Een veel gehoord probleem van mensen in een rolstoel is dat men niet voor vol aangezien wordt. Er wordt “over hen heen” gepraat; vragen worden gesteld aan degene die bij hen is of er wordt op flauwe, kinderlijke toon tegen hen gesproken. Een vreselijk fenomeen. Ik vraag me af, waarom we niet met elkaar afspreken, dat we mensen in een rolstoel eerst “normaal” aanspreken. Als blijkt dat er communicatieproblemen zijn, kunnen we de aanpak alsnog aanpassen. Waarom alles op voorhand al invullen en ervan uitgaan dat iemand je toch niet zal begrijpen, puur op basis van de aanwezigheid van een rolstoel?

Misschien is dat een reden voor mijn enorme sympathie voor de onlangs overleden Stephen Hawking, die vanwege de ziekte ALS in een rolstoel zat. Als er iemánd is geweest die, ondanks zijn rolstoel en ondanks zijn beperking, heeft laten zien dat je toch “gewoon” met iemand kan praten, is hij het wel! Een waar boegbeeld!

Jarenlang heeft hij vanuit zijn rolstoel met behulp van een spraakcomputer zijn wetenschappelijke kennis gedeeld. Voor mij voert het te ver om een exacte en gedetailleerde uitleg te geven van zijn ontdekkingen. Ik ben geen astrofysicus en ook niet natuurkundig onderlegd. Als ik het in “Jip en Janneke taal” moet uitleggen heeft hij onlangs beschreven dat er meerdere universums bestaan en hoe dit kan worden aangetoond.

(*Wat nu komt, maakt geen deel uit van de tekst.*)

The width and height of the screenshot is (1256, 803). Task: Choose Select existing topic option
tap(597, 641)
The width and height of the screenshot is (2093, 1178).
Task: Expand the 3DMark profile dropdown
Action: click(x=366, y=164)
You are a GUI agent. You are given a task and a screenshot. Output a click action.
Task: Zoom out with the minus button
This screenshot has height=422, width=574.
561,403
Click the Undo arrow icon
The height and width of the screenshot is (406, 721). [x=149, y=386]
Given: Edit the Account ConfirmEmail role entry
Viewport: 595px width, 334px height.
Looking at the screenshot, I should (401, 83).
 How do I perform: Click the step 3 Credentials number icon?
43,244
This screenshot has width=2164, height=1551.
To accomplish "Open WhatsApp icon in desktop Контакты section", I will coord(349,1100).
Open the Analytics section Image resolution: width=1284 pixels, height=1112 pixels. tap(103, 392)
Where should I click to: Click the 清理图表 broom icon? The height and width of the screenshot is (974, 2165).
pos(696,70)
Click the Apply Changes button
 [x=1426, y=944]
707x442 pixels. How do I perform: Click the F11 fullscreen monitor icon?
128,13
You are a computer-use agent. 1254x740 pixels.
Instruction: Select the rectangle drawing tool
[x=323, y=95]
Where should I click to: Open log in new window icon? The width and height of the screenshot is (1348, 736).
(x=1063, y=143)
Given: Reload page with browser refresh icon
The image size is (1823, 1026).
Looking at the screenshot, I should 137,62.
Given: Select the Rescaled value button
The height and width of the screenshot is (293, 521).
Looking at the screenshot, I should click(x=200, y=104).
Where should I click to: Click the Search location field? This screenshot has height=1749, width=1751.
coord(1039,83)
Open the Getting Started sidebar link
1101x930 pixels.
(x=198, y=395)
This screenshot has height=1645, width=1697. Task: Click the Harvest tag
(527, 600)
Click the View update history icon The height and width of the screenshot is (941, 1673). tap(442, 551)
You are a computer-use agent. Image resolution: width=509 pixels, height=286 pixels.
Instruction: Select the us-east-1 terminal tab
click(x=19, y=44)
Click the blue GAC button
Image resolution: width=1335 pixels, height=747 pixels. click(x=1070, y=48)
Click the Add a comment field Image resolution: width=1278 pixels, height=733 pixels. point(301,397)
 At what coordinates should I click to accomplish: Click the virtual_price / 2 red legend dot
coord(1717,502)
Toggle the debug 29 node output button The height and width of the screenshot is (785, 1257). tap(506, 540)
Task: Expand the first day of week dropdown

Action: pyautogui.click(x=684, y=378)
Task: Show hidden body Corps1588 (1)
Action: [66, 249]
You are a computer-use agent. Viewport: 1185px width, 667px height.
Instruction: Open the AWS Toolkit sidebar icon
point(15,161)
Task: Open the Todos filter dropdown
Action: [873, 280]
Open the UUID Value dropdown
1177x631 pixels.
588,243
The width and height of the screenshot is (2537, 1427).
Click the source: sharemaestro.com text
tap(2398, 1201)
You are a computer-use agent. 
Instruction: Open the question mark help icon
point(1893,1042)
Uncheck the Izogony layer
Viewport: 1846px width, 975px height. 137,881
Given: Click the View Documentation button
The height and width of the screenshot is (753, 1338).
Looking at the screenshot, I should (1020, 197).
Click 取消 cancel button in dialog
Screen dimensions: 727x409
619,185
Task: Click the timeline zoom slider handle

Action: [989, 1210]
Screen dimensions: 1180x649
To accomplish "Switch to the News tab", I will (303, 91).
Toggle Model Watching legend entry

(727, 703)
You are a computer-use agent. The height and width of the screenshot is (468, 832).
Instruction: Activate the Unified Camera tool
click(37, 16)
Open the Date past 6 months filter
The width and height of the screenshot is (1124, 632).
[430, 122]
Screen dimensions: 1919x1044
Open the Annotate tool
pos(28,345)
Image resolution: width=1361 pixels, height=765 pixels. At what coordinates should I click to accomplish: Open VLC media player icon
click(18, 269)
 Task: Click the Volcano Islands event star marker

Daarnaast heeft hij belangrijke uitspraken gedaan over de zwarte gaten in het universum. Door wetenschappers wordt gezegd dat hij aantoonde dat “zwarte gaten niet zwart zijn, maar straling uitstralen”.

Ik zou willen zeggen dat Stephen Hawking zélf een licht in de duisternis is door zijn manier van zijn. Hij heeft de mensheid laten zien dat  je ondanks je beperking nog steeds voor vol aangezien kan en moet worden. Hij was op allerlei manieren een voorbeeld voor velen. “Zijn ster” zal na zijn overlijden van deze maand nog jarenlang stralen!